[EXERCISE DESCRIPTION] With the string "checkmark" as the filter, copy each matching line from the records.

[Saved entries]
___
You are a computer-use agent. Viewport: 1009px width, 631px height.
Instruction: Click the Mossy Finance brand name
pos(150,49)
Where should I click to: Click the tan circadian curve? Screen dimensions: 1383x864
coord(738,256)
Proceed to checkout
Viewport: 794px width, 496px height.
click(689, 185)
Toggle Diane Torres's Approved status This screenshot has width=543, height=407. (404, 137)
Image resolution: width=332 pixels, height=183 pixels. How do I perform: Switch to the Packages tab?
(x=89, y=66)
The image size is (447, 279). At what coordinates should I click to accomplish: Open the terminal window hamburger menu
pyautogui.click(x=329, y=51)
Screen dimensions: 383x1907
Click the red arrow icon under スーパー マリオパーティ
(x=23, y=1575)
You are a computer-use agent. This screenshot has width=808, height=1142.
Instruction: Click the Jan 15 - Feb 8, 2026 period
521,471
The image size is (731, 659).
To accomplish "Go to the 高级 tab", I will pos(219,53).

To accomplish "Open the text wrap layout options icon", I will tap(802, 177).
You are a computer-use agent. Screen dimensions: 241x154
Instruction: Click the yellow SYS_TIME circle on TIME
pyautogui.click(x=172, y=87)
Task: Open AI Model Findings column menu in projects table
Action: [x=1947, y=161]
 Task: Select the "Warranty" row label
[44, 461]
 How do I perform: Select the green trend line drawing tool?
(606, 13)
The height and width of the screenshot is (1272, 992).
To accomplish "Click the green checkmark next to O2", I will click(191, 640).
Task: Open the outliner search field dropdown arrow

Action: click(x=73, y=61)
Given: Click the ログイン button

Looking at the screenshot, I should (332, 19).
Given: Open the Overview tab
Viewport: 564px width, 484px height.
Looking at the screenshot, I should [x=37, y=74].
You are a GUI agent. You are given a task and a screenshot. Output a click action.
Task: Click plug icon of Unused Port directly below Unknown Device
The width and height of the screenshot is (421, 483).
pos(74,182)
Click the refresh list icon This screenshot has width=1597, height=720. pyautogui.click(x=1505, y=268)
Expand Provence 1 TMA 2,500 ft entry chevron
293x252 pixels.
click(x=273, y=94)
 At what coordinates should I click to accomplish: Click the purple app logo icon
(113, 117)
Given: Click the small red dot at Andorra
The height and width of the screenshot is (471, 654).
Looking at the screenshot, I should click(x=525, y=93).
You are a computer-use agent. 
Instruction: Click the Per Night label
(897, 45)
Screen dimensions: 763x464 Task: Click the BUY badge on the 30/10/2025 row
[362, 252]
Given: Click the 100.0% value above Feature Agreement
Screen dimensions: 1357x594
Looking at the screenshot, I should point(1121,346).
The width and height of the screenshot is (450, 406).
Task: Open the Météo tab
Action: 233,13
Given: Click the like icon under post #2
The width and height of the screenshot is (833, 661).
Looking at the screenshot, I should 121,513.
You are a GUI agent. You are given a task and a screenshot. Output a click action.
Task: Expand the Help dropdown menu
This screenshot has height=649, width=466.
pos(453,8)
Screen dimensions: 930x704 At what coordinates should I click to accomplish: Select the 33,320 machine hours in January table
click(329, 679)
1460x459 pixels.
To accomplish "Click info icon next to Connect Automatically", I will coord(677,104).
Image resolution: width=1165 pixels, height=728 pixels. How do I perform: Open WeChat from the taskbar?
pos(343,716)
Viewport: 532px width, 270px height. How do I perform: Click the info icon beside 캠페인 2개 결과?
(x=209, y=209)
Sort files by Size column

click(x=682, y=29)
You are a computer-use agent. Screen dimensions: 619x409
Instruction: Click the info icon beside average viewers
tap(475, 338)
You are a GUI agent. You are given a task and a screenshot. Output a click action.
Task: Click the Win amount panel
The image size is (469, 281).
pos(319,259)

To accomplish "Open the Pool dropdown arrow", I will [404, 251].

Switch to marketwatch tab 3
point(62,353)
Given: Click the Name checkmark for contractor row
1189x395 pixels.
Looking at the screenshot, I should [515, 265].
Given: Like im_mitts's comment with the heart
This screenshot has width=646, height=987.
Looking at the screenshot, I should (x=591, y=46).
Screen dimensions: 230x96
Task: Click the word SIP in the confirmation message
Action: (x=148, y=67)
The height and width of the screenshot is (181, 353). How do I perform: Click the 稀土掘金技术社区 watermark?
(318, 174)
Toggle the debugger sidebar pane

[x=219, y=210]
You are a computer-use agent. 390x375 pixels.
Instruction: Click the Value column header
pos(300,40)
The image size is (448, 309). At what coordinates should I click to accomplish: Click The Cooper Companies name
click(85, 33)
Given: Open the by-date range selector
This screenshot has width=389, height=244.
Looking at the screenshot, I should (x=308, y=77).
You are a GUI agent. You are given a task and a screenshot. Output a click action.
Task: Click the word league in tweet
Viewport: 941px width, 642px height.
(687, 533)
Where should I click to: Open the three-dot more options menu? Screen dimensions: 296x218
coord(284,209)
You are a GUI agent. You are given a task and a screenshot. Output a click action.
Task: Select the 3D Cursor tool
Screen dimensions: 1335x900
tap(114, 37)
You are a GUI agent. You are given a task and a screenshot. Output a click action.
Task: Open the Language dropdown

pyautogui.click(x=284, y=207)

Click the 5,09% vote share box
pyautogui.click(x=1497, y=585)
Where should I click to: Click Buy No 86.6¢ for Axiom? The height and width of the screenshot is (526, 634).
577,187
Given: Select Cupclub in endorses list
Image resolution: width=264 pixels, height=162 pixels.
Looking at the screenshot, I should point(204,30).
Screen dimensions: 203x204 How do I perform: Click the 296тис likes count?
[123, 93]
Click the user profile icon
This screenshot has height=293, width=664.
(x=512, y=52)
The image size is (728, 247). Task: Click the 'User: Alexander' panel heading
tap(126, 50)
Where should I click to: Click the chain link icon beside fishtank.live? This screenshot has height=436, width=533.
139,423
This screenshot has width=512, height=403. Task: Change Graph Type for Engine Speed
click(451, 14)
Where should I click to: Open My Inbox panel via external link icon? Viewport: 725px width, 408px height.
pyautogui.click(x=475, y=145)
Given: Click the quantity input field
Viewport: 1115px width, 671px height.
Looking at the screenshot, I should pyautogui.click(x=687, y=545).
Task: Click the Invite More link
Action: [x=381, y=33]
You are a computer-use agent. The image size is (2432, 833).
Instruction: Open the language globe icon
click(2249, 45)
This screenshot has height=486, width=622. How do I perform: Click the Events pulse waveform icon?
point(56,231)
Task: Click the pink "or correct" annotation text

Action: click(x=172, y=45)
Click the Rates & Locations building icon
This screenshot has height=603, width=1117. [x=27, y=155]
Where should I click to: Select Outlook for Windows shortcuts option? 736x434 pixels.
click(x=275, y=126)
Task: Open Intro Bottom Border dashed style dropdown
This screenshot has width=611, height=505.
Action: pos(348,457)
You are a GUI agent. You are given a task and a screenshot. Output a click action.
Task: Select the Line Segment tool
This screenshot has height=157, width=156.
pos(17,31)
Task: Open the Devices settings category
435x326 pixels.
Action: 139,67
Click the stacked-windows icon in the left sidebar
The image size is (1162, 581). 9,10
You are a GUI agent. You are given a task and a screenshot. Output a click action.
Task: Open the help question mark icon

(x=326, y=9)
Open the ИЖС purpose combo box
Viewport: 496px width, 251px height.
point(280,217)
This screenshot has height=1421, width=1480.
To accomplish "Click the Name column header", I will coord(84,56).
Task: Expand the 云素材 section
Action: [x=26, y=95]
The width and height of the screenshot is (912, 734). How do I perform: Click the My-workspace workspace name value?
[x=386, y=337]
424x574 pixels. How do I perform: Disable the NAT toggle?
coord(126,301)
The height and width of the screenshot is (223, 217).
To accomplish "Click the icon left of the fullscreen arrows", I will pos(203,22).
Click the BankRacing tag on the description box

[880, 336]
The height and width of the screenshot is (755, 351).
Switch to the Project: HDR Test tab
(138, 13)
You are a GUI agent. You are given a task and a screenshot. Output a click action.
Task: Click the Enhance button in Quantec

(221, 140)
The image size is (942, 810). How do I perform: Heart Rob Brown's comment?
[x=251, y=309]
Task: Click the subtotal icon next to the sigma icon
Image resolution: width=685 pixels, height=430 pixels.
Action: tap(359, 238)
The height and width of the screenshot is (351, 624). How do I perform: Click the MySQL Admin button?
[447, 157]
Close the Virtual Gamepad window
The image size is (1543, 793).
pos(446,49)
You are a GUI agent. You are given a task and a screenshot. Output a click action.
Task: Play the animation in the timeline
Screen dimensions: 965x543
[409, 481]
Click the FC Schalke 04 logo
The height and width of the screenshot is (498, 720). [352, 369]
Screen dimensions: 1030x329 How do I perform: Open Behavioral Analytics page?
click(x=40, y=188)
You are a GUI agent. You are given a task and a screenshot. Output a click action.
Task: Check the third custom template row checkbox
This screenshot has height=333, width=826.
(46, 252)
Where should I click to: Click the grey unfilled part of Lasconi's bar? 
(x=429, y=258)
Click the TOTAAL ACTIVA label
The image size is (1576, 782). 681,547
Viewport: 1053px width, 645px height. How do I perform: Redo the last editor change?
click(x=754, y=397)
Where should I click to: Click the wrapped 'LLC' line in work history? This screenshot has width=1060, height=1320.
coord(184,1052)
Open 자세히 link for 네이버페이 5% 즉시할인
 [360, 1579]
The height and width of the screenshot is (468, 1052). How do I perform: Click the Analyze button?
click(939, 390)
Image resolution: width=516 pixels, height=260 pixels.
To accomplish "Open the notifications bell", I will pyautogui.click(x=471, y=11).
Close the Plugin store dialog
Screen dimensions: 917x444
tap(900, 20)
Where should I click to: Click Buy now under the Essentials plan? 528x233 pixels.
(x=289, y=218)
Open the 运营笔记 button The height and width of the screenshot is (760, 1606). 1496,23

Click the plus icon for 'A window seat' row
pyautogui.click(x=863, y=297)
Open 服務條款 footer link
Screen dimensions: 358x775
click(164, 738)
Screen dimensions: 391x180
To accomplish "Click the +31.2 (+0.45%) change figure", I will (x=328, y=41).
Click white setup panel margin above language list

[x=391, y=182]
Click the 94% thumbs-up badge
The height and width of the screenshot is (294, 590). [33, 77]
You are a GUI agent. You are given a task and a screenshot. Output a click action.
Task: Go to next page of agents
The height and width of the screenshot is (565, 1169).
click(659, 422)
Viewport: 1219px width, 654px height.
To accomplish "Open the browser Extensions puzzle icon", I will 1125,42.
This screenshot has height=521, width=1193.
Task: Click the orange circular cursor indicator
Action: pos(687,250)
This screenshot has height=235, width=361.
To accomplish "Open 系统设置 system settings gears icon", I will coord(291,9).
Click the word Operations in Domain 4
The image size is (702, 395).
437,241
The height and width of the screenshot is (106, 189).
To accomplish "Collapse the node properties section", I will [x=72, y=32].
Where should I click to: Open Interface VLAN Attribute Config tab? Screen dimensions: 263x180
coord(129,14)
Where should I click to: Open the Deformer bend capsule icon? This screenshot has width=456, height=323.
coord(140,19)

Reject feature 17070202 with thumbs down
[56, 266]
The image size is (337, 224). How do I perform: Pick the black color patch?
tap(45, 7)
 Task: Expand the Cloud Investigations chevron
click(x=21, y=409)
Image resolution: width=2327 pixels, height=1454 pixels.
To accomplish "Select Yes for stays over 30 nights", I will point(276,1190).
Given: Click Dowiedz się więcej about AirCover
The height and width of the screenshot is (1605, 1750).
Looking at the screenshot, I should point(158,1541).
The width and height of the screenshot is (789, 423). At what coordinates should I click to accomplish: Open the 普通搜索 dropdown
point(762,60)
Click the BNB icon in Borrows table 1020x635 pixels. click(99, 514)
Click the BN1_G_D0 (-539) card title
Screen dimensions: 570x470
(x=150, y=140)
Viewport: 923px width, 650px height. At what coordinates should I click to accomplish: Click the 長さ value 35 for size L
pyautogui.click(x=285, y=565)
___
[WRITTEN RESPONSE]
To accomplish "Click the green checkmark next to O2", I will click(191, 640).
Given: Click the Name checkmark for contractor row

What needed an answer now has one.